Overweight and obesity are defined by the World Health Organization (WHO) as abnormal or excessive fat accumulation.⁶ In addition, the overweight and obesity population accounts for the majority of older adults in some countries.¹ In today’s society, obesity and osteoporosis have become major health problems because their prevalence has dramatically increased over the last decades. A cross-sectional survey showed that the prevalence of overweight and obesity significantly increased among Chinese adults during the past two decades.⁷ In addition, obesity can cause or exacerbate several chronic health problems, including cardiovascular disease, diabetes, arthritis, hypoventilation syndrome and hypertension.⁸ Gkastaris et al. reported that overweight and obesity are correlated with the high incidence of falls in older people. ¹ Gao et al. reported that initial beliefs about the key role of obesity in bone metabolism were primarily supported by the significant positive correlation between body mass index (BMI) and BMD in obese adults.⁹ Furthermore, many studies have suggested that overweight and obesity are associated with reduced BMD and osteoporosis.¹⁰ However, in the last several decades, the belief that BMI is positively associated with BMD has been challenged. Some researcher have suggested that BMD in obese individuals might be overestimated due to the overlying subcutaneous tissue.¹¹

The accretion in the morbidity of both conditions and the interaction between obese and osteoporosis prompts the necessity of better understanding the association between laboratory examinations and BMD in older obese adults. In previous studies, several clinical risk factors have been considered associated with osteoporosis, such as age, gender, ethnicity, obesity, hypertension, diabetes, uric acid and abnormal metabolism of trace elements.^12–15 Several behavioral risk factors also increase the prevalence of osteoporosis. Cigarette smoking was identified as a risk factor associated with increased bone loss and risk of vertebral fracture in older adults. Some studies have highlighted that smoking increases bone loss and decreases intestinal calcium absorption efficiency.¹⁶ Hannan et al. reported that alcohol intake of more than 207 mL every week was also a risk factor for bone loss.¹⁷ A large number of studies have indicated that oxidative stress and antioxidant levels are associated with BMD and osteoporosis.^18–20 Many studies have also shown that uric acid (UA) plays a protective role in various illnesses caused by oxidative stress.^21,22 Given these findings, it is generally considered that high levels of UA exert a protective effect on bone. Meanwhile, disorders of glucose, lipid and bone metabolism are also regarded as risk factors for osteoporosis in older adults.
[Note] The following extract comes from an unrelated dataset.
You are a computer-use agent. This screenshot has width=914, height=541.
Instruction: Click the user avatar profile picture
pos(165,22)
Although many studies have reported the relationship between diabetes, serum UA, age, BMI and BMD, the conclusions have been inconsistent and controversial. To the best of our knowledge, much research has focused on understanding the correlation between UA and BMD in postmenopausal women or in patients with diabetes, but there are a limited number of studies assessing the association between clinical risk factors and BMD in older obese adults. Therefore, the purposes of this study were to (i) explore the correlation between metabolism indices and osteoporosis, (ii) identify significant independent factors associated with BMD in men and postmenopausal women, and (iii) provide theoretical support and a basis for clinical intervention and prevention of osteoporosis in older overweight and obese adults.

Participants

The study population consisted of 4762 participants older than 50 who received bone density scans of the lumbar spine in the Affiliated Hospital of Qingdao University from January 2016 to December 2019.
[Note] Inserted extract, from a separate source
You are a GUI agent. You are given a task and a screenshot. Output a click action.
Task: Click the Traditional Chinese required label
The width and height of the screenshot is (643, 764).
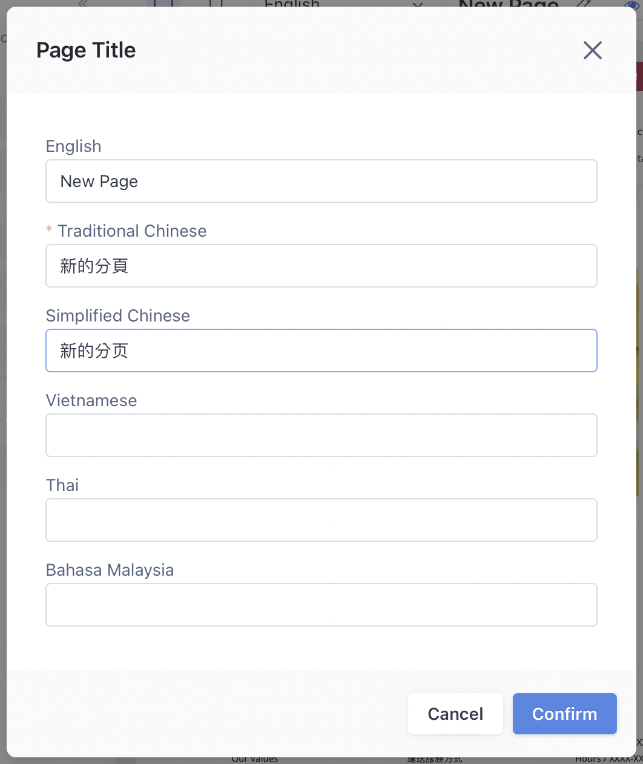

The inclusion criteria were defined as follows: 1) Men and postmenopausal women aged ≥ 50; 2) participants who accepted bone density scans of lumbar spine and received T scores; 3) participants with BMI ≥ 25 kg/m².
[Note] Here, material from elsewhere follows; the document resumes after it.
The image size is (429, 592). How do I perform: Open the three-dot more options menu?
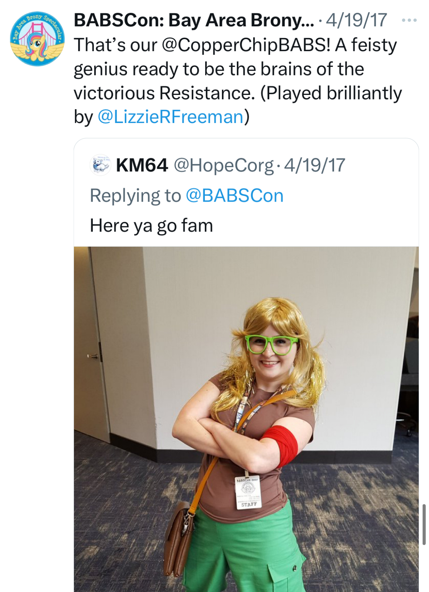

The exclusion criteria were defined as follows: 1) nonphysiological postmenopausal women; 2) participants with long term use of osteoporosis drugs, hypouricemia drugs or drugs that might affect metabolism or the oxidant system for more than 6 months, such as vitamin D, calcium supplements, glucocorticoids, estrogens, allopurinol, etc.; 3) participants with diseases that may effect bone metabolism, such as cancer, infection, hyperparathyroidism, etc.; 4) participants with incomplete baseline data, information of clinical indicators or laboratory examinations. After applying these inclusion/exclusion criteria, a total of 1173 participants (617 men and 556 women) were enrolled in the study.

Demographic Data

All participants’ age, gender, diastolic blood pressure (DBP), systolic blood pressure (SBP), height, weight, BMI, date of birth, tobacco use, and history of drinking were recorded and collected.

BMI

BMI is a widely used measure of participants’ degree of obesity and body fat. BMI is calculated based on a person’s height (m) and weight (kg), as follows: BMI = weight/height² (kg/m²). The WHO defines a person with BMI of 25–30 kg/m² as overweight, and obesity is defined as BMI ≥ 30 kg/m².

BMD Measurement

All participants’ BMD for the lumbar spine were detected by dual-energy X-ray absorptiometry. T-score was calculated based on the BMD of the lumbar spine. Participants were divided into 3 groups according to The WHO classification criteria of T-score: the normal group (T-score ≥ -1.0), the osteopenia group (-1.0 > T-score > − 2.5), and the osteoporosis group (T-score ≤ − 2.5).²³

Laboratory Examinations

All participants were asked to fast for more than 8 hours, and venous blood samples were collected in the morning. Laboratory measurements included 25-hydroxyvitamin D (25(OH)D), high-density lipoprotein cholesterol (HDL-C), low-density lipoprotein cholesterol (LDL-C), glycosylated hemoglobin (HbA1c), total cholesterol (TC), serum UA, C-reactive protein (CRP), triglyceride (TG), fasting blood glucose (FBG), serum calcium (Ca), serum phosphorus (P), osteocalcin (OC), and serum urea/creatinine (Ur/Cr) ratio.

Statistical Analysis

All analyses were performed using SPSS Statistics software, version 22.0. (SPSS Inc., Chicago, IL, USA). Continuous variables are shown as a mean and standard deviation (x ± s), and categorical variables are shown as a percentage (%). Student’s t-test or Mann–Whitney U test was applied to compare continuous clinical variables between the two cohorts. Categorical clinical variables were assessed with Chi-square test. One-way analysis of variance (ANOVA) or the Kruskal-Wallis test was used to compare the continuous clinical variables among three or more groups. Spearman correlation or Pearson correlation test was performed to assess correlations between BMD and parameters. Multiple stepwise linear regression analysis was used to identify independent variables associated with BMD and to assess whether multicollinearity exists in these variables. In addition, binary logistic regression analysis was performed to compute odds ratios (OR) and 95% confidence intervals (CI) to determine the association between osteoporosis and biochemical indices. A P-value < 0.05 was considered statistically significant, and all P-values were 2-sided.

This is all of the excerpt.